Today could be the last time we talked.
Today could be my last time seeing the sun.
Today could be the day that I stopped.
Today could be the day that I unleashed.
Today could be the day that your words broke the last brick in my crumbling wall.
Today could be the day that my depression gets the best of me.
Today could be the day that I see how good it feels to drag cold steel across my wrists.
Today could be the day that I let the darkness out to play tag, and forget how to run.
Today could be the day that you get the final call.
Today could be the day that you ask what you could have done.
Today could be the day that you finally saw the millions of things that was done to me prior.
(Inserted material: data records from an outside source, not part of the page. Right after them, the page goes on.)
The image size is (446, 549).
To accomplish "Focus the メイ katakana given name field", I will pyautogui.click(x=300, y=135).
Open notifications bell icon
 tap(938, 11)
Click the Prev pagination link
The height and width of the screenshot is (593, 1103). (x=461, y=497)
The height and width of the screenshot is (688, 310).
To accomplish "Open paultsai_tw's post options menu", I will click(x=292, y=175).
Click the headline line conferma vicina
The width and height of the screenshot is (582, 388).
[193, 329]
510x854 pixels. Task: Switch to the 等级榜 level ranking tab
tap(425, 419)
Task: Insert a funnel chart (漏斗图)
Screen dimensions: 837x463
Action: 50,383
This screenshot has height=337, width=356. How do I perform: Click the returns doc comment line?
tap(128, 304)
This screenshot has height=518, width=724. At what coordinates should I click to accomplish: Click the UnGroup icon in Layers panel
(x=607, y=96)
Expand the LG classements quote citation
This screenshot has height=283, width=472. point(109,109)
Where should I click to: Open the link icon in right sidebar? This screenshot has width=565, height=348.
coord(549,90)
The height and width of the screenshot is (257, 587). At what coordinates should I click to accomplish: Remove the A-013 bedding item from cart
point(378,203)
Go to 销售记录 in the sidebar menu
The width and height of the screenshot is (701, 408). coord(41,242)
Today could be the day that I failed the test.
Today could be the day that I was laid to rest.
Today was the day that I did something I thought I couldn't do.
Today was the day that I looked in the mirror, and said I love you.
Today was the day that I took back the narrative.
Today was the day that I put a semicolon instead of a period.
Today was the day that I continued my story.
Today was the day that forgave my personal transgressions.
Today was the day that I cried in happiness and not from pain.
Today was the day that I decided to move forward, even if it was alone.
Today was the day that I found my strength. Albeit temporarily. But I found where it was hiding.
Today was the day that I ripped the pages from my book of goodbyes.
Today was the day that I burned the pages that were written as notes to the people in my life.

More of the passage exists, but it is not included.